[Start of section]
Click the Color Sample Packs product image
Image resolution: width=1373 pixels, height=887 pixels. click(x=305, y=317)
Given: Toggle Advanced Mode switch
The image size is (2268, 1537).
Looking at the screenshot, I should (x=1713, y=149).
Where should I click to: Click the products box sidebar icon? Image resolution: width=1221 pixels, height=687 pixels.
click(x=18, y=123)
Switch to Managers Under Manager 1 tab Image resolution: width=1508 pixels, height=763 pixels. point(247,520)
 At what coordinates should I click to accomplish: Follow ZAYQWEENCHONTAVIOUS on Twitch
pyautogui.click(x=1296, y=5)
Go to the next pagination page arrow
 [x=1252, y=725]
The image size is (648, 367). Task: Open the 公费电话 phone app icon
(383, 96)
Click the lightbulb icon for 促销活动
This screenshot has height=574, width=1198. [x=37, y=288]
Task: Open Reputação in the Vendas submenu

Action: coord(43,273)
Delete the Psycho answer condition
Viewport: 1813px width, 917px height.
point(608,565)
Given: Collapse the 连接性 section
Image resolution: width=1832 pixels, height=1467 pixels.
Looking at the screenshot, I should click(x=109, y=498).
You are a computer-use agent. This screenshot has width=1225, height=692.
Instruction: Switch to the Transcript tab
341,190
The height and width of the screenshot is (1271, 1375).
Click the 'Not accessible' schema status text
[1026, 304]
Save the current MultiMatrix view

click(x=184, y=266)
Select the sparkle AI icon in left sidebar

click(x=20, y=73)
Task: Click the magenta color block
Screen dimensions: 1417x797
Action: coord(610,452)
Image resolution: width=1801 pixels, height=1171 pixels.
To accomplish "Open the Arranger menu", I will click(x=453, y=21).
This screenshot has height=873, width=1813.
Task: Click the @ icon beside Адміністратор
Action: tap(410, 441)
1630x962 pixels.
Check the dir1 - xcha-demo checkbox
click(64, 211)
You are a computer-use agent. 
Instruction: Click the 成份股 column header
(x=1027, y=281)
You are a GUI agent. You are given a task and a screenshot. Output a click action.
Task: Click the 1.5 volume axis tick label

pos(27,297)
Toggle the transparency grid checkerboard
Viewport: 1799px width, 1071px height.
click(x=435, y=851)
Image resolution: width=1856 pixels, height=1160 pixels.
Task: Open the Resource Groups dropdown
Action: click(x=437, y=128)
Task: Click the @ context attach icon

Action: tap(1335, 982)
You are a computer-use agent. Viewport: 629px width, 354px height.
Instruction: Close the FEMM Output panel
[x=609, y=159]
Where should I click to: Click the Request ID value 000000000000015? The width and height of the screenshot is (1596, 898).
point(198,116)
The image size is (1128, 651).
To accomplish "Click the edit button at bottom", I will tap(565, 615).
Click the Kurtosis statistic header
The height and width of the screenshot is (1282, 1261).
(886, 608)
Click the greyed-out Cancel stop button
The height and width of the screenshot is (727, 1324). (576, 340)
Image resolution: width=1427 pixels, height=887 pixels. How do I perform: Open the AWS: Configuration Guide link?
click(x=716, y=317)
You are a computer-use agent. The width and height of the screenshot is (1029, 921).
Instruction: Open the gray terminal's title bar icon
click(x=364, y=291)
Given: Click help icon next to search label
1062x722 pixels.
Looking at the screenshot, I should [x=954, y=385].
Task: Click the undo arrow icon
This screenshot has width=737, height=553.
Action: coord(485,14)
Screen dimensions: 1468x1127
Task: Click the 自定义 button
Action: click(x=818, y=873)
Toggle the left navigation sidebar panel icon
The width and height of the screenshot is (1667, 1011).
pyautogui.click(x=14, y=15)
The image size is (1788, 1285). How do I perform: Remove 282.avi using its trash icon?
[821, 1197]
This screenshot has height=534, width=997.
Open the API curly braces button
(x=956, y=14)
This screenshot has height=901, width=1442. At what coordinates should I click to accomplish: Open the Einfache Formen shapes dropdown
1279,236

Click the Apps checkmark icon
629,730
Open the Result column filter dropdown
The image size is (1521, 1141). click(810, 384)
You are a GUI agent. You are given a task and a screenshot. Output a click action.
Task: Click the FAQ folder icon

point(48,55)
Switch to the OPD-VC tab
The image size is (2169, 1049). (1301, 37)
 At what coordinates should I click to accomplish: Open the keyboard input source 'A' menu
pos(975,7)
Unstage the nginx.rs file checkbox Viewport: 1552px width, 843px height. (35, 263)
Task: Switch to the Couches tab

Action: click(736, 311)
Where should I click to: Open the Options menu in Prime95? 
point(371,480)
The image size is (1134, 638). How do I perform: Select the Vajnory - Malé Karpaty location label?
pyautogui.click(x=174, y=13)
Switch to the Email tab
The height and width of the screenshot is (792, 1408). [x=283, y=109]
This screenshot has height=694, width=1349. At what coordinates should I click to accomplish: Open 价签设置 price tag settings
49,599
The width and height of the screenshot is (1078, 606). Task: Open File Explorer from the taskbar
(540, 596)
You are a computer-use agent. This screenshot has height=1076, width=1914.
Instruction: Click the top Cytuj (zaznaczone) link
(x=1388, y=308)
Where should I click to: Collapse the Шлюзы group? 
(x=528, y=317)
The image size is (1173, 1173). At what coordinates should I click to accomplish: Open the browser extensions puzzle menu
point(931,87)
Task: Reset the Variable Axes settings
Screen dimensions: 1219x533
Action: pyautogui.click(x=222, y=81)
[End of section]
§ **Task prompt**
Each record above is to be reproduced verbatim.

§ **Answer space**
Click the Color Sample Packs product image
Image resolution: width=1373 pixels, height=887 pixels. click(x=305, y=317)
Given: Toggle Advanced Mode switch
The image size is (2268, 1537).
Looking at the screenshot, I should (x=1713, y=149).
Where should I click to: Click the products box sidebar icon? Image resolution: width=1221 pixels, height=687 pixels.
click(x=18, y=123)
Switch to Managers Under Manager 1 tab Image resolution: width=1508 pixels, height=763 pixels. point(247,520)
 At what coordinates should I click to accomplish: Follow ZAYQWEENCHONTAVIOUS on Twitch
pyautogui.click(x=1296, y=5)
Go to the next pagination page arrow
 [x=1252, y=725]
The image size is (648, 367). Task: Open the 公费电话 phone app icon
(383, 96)
Click the lightbulb icon for 促销活动
This screenshot has height=574, width=1198. [x=37, y=288]
Task: Open Reputação in the Vendas submenu

Action: coord(43,273)
Delete the Psycho answer condition
Viewport: 1813px width, 917px height.
point(608,565)
Given: Collapse the 连接性 section
Image resolution: width=1832 pixels, height=1467 pixels.
Looking at the screenshot, I should click(x=109, y=498).
You are a computer-use agent. This screenshot has width=1225, height=692.
Instruction: Switch to the Transcript tab
341,190
The height and width of the screenshot is (1271, 1375).
Click the 'Not accessible' schema status text
[1026, 304]
Save the current MultiMatrix view

click(x=184, y=266)
Select the sparkle AI icon in left sidebar

click(x=20, y=73)
Task: Click the magenta color block
Screen dimensions: 1417x797
Action: coord(610,452)
Image resolution: width=1801 pixels, height=1171 pixels.
To accomplish "Open the Arranger menu", I will click(x=453, y=21).
This screenshot has height=873, width=1813.
Task: Click the @ icon beside Адміністратор
Action: tap(410, 441)
1630x962 pixels.
Check the dir1 - xcha-demo checkbox
click(64, 211)
You are a computer-use agent. 
Instruction: Click the 成份股 column header
(x=1027, y=281)
You are a GUI agent. You are given a task and a screenshot. Output a click action.
Task: Click the 1.5 volume axis tick label

pos(27,297)
Toggle the transparency grid checkerboard
Viewport: 1799px width, 1071px height.
click(x=435, y=851)
Image resolution: width=1856 pixels, height=1160 pixels.
Task: Open the Resource Groups dropdown
Action: click(x=437, y=128)
Task: Click the @ context attach icon

Action: tap(1335, 982)
You are a computer-use agent. Viewport: 629px width, 354px height.
Instruction: Close the FEMM Output panel
[x=609, y=159]
Where should I click to: Click the Request ID value 000000000000015? The width and height of the screenshot is (1596, 898).
point(198,116)
The image size is (1128, 651).
To accomplish "Click the edit button at bottom", I will tap(565, 615).
Click the Kurtosis statistic header
The height and width of the screenshot is (1282, 1261).
(886, 608)
Click the greyed-out Cancel stop button
The height and width of the screenshot is (727, 1324). (576, 340)
Image resolution: width=1427 pixels, height=887 pixels. How do I perform: Open the AWS: Configuration Guide link?
click(x=716, y=317)
You are a computer-use agent. The width and height of the screenshot is (1029, 921).
Instruction: Open the gray terminal's title bar icon
click(x=364, y=291)
Given: Click help icon next to search label
1062x722 pixels.
Looking at the screenshot, I should [x=954, y=385].
Task: Click the undo arrow icon
This screenshot has width=737, height=553.
Action: coord(485,14)
Screen dimensions: 1468x1127
Task: Click the 自定义 button
Action: click(x=818, y=873)
Toggle the left navigation sidebar panel icon
The width and height of the screenshot is (1667, 1011).
pyautogui.click(x=14, y=15)
The image size is (1788, 1285). How do I perform: Remove 282.avi using its trash icon?
[821, 1197]
This screenshot has height=534, width=997.
Open the API curly braces button
(x=956, y=14)
This screenshot has height=901, width=1442. At what coordinates should I click to accomplish: Open the Einfache Formen shapes dropdown
1279,236

Click the Apps checkmark icon
629,730
Open the Result column filter dropdown
The image size is (1521, 1141). click(810, 384)
You are a GUI agent. You are given a task and a screenshot. Output a click action.
Task: Click the FAQ folder icon

point(48,55)
Switch to the OPD-VC tab
The image size is (2169, 1049). (1301, 37)
 At what coordinates should I click to accomplish: Open the keyboard input source 'A' menu
pos(975,7)
Unstage the nginx.rs file checkbox Viewport: 1552px width, 843px height. (35, 263)
Task: Switch to the Couches tab

Action: click(736, 311)
Where should I click to: Open the Options menu in Prime95? 
point(371,480)
The image size is (1134, 638). How do I perform: Select the Vajnory - Malé Karpaty location label?
pyautogui.click(x=174, y=13)
Switch to the Email tab
The height and width of the screenshot is (792, 1408). [x=283, y=109]
This screenshot has height=694, width=1349. At what coordinates should I click to accomplish: Open 价签设置 price tag settings
49,599
The width and height of the screenshot is (1078, 606). Task: Open File Explorer from the taskbar
(540, 596)
You are a computer-use agent. This screenshot has height=1076, width=1914.
Instruction: Click the top Cytuj (zaznaczone) link
(x=1388, y=308)
Where should I click to: Collapse the Шлюзы group? 
(x=528, y=317)
The image size is (1173, 1173). At what coordinates should I click to accomplish: Open the browser extensions puzzle menu
point(931,87)
Task: Reset the Variable Axes settings
Screen dimensions: 1219x533
Action: pyautogui.click(x=222, y=81)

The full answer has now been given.